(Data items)
+ + + +

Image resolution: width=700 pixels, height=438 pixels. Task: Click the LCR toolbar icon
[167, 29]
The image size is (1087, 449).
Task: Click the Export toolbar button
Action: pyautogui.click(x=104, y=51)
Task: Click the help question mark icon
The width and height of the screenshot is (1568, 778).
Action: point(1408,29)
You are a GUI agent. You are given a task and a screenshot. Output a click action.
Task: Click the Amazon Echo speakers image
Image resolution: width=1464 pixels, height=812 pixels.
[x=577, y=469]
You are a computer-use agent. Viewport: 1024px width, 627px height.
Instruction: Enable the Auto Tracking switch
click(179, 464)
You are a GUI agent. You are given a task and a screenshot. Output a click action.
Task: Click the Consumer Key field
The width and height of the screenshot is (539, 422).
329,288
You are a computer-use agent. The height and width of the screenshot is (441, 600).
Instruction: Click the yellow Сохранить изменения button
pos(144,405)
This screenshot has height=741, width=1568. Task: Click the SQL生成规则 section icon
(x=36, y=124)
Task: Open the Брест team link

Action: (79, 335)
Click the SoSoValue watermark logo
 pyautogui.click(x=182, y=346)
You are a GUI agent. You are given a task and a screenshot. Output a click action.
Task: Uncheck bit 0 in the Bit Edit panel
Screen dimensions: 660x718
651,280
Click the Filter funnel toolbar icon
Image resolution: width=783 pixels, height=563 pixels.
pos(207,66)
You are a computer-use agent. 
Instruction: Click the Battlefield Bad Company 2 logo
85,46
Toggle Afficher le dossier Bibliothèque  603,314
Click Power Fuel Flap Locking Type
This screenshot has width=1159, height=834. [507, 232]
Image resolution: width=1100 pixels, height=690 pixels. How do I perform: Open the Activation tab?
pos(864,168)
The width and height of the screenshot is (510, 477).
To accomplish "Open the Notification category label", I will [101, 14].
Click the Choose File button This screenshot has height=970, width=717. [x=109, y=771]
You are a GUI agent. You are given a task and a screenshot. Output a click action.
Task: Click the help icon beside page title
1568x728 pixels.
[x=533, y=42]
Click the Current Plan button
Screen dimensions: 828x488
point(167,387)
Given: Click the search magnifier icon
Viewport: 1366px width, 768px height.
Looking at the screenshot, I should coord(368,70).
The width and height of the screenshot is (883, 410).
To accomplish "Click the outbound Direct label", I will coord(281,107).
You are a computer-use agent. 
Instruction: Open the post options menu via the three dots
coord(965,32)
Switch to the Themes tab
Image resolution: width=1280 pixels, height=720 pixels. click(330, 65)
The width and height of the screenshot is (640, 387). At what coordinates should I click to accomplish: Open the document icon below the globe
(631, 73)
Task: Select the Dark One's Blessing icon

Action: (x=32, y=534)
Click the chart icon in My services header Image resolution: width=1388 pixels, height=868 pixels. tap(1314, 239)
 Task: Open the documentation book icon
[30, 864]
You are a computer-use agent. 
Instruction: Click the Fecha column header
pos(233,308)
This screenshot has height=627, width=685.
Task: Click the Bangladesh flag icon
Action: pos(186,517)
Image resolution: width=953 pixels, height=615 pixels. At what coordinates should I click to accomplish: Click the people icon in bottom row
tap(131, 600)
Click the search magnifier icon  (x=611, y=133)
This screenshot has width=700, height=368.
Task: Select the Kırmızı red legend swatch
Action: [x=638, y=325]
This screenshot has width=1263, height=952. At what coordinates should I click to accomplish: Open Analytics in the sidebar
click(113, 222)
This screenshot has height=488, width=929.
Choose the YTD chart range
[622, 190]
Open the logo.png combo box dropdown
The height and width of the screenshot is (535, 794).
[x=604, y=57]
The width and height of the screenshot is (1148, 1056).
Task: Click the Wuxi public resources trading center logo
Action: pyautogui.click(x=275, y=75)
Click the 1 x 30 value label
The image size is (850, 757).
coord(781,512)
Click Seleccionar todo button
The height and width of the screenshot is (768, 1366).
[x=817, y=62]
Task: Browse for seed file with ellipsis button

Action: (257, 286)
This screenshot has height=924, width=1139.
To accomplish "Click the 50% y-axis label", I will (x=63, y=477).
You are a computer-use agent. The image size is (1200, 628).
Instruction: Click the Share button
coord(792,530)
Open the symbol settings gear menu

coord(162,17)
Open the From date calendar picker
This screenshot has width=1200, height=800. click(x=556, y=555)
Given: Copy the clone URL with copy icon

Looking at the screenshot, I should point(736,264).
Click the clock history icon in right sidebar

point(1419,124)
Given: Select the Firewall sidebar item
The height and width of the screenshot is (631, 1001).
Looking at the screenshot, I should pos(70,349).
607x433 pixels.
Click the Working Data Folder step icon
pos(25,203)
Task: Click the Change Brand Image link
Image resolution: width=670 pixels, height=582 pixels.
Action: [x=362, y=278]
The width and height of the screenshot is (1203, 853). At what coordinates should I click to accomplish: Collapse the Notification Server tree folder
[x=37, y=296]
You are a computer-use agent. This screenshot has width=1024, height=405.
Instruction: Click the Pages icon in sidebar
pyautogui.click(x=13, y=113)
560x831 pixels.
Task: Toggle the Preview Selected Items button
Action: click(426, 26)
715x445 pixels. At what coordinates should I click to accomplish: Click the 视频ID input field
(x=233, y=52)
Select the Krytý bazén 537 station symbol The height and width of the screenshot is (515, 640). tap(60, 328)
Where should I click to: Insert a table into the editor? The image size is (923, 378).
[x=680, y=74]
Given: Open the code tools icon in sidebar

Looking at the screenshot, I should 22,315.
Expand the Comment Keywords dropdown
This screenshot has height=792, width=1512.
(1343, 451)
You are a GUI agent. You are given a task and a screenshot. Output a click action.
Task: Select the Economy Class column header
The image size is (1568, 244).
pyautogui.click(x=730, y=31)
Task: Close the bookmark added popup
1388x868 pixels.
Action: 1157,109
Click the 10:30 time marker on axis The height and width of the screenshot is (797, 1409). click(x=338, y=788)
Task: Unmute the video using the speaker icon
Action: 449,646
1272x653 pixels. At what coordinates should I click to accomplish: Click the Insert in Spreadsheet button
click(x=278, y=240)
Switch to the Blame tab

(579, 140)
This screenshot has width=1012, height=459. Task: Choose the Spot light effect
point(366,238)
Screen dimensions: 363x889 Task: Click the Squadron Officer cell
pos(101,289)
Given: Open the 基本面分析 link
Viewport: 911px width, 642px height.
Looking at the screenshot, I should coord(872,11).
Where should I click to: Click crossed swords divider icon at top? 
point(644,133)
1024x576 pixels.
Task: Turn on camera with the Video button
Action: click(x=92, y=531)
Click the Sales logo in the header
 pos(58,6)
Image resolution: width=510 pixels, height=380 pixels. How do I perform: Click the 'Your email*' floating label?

+ + + +

**Work required:**
What you return must match the records above exactly.

**Problem solution:**
Image resolution: width=700 pixels, height=438 pixels. Task: Click the LCR toolbar icon
[167, 29]
The image size is (1087, 449).
Task: Click the Export toolbar button
Action: pyautogui.click(x=104, y=51)
Task: Click the help question mark icon
The width and height of the screenshot is (1568, 778).
Action: point(1408,29)
You are a GUI agent. You are given a task and a screenshot. Output a click action.
Task: Click the Amazon Echo speakers image
Image resolution: width=1464 pixels, height=812 pixels.
[x=577, y=469]
You are a computer-use agent. Viewport: 1024px width, 627px height.
Instruction: Enable the Auto Tracking switch
click(179, 464)
You are a GUI agent. You are given a task and a screenshot. Output a click action.
Task: Click the Consumer Key field
The width and height of the screenshot is (539, 422).
329,288
You are a computer-use agent. The height and width of the screenshot is (441, 600).
Instruction: Click the yellow Сохранить изменения button
pos(144,405)
This screenshot has height=741, width=1568. Task: Click the SQL生成规则 section icon
(x=36, y=124)
Task: Open the Брест team link

Action: (79, 335)
Click the SoSoValue watermark logo
 pyautogui.click(x=182, y=346)
You are a GUI agent. You are given a task and a screenshot. Output a click action.
Task: Uncheck bit 0 in the Bit Edit panel
Screen dimensions: 660x718
651,280
Click the Filter funnel toolbar icon
Image resolution: width=783 pixels, height=563 pixels.
pos(207,66)
You are a computer-use agent. 
Instruction: Click the Battlefield Bad Company 2 logo
85,46
Toggle Afficher le dossier Bibliothèque  603,314
Click Power Fuel Flap Locking Type
This screenshot has width=1159, height=834. [507, 232]
Image resolution: width=1100 pixels, height=690 pixels. How do I perform: Open the Activation tab?
pos(864,168)
The width and height of the screenshot is (510, 477).
To accomplish "Open the Notification category label", I will [101, 14].
Click the Choose File button This screenshot has height=970, width=717. [x=109, y=771]
You are a GUI agent. You are given a task and a screenshot. Output a click action.
Task: Click the help icon beside page title
1568x728 pixels.
[x=533, y=42]
Click the Current Plan button
Screen dimensions: 828x488
point(167,387)
Given: Click the search magnifier icon
Viewport: 1366px width, 768px height.
Looking at the screenshot, I should coord(368,70).
The width and height of the screenshot is (883, 410).
To accomplish "Click the outbound Direct label", I will coord(281,107).
You are a computer-use agent. 
Instruction: Open the post options menu via the three dots
coord(965,32)
Switch to the Themes tab
Image resolution: width=1280 pixels, height=720 pixels. click(330, 65)
The width and height of the screenshot is (640, 387). At what coordinates should I click to accomplish: Open the document icon below the globe
(631, 73)
Task: Select the Dark One's Blessing icon

Action: (x=32, y=534)
Click the chart icon in My services header Image resolution: width=1388 pixels, height=868 pixels. tap(1314, 239)
 Task: Open the documentation book icon
[30, 864]
You are a computer-use agent. 
Instruction: Click the Fecha column header
pos(233,308)
This screenshot has height=627, width=685.
Task: Click the Bangladesh flag icon
Action: pos(186,517)
Image resolution: width=953 pixels, height=615 pixels. At what coordinates should I click to accomplish: Click the people icon in bottom row
tap(131, 600)
Click the search magnifier icon  (x=611, y=133)
This screenshot has width=700, height=368.
Task: Select the Kırmızı red legend swatch
Action: [x=638, y=325]
This screenshot has width=1263, height=952. At what coordinates should I click to accomplish: Open Analytics in the sidebar
click(113, 222)
This screenshot has height=488, width=929.
Choose the YTD chart range
[622, 190]
Open the logo.png combo box dropdown
The height and width of the screenshot is (535, 794).
[x=604, y=57]
The width and height of the screenshot is (1148, 1056).
Task: Click the Wuxi public resources trading center logo
Action: pyautogui.click(x=275, y=75)
Click the 1 x 30 value label
The image size is (850, 757).
coord(781,512)
Click Seleccionar todo button
The height and width of the screenshot is (768, 1366).
[x=817, y=62]
Task: Browse for seed file with ellipsis button

Action: (257, 286)
This screenshot has height=924, width=1139.
To accomplish "Click the 50% y-axis label", I will (x=63, y=477).
You are a computer-use agent. The image size is (1200, 628).
Instruction: Click the Share button
coord(792,530)
Open the symbol settings gear menu

coord(162,17)
Open the From date calendar picker
This screenshot has width=1200, height=800. click(x=556, y=555)
Given: Copy the clone URL with copy icon

Looking at the screenshot, I should point(736,264).
Click the clock history icon in right sidebar

point(1419,124)
Given: Select the Firewall sidebar item
The height and width of the screenshot is (631, 1001).
Looking at the screenshot, I should pos(70,349).
607x433 pixels.
Click the Working Data Folder step icon
pos(25,203)
Task: Click the Change Brand Image link
Image resolution: width=670 pixels, height=582 pixels.
Action: [x=362, y=278]
The width and height of the screenshot is (1203, 853). At what coordinates should I click to accomplish: Collapse the Notification Server tree folder
[x=37, y=296]
You are a computer-use agent. This screenshot has width=1024, height=405.
Instruction: Click the Pages icon in sidebar
pyautogui.click(x=13, y=113)
560x831 pixels.
Task: Toggle the Preview Selected Items button
Action: click(426, 26)
715x445 pixels. At what coordinates should I click to accomplish: Click the 视频ID input field
(x=233, y=52)
Select the Krytý bazén 537 station symbol The height and width of the screenshot is (515, 640). tap(60, 328)
Where should I click to: Insert a table into the editor? The image size is (923, 378).
[x=680, y=74]
Given: Open the code tools icon in sidebar

Looking at the screenshot, I should 22,315.
Expand the Comment Keywords dropdown
This screenshot has height=792, width=1512.
(1343, 451)
You are a GUI agent. You are given a task and a screenshot. Output a click action.
Task: Select the Economy Class column header
The image size is (1568, 244).
pyautogui.click(x=730, y=31)
Task: Close the bookmark added popup
1388x868 pixels.
Action: 1157,109
Click the 10:30 time marker on axis The height and width of the screenshot is (797, 1409). click(x=338, y=788)
Task: Unmute the video using the speaker icon
Action: 449,646
1272x653 pixels. At what coordinates should I click to accomplish: Click the Insert in Spreadsheet button
click(x=278, y=240)
Switch to the Blame tab

(579, 140)
This screenshot has width=1012, height=459. Task: Choose the Spot light effect
point(366,238)
Screen dimensions: 363x889 Task: Click the Squadron Officer cell
pos(101,289)
Given: Open the 基本面分析 link
Viewport: 911px width, 642px height.
Looking at the screenshot, I should coord(872,11).
Where should I click to: Click crossed swords divider icon at top? 
point(644,133)
1024x576 pixels.
Task: Turn on camera with the Video button
Action: click(x=92, y=531)
Click the Sales logo in the header
 pos(58,6)
Image resolution: width=510 pixels, height=380 pixels. How do I perform: Click the 'Your email*' floating label?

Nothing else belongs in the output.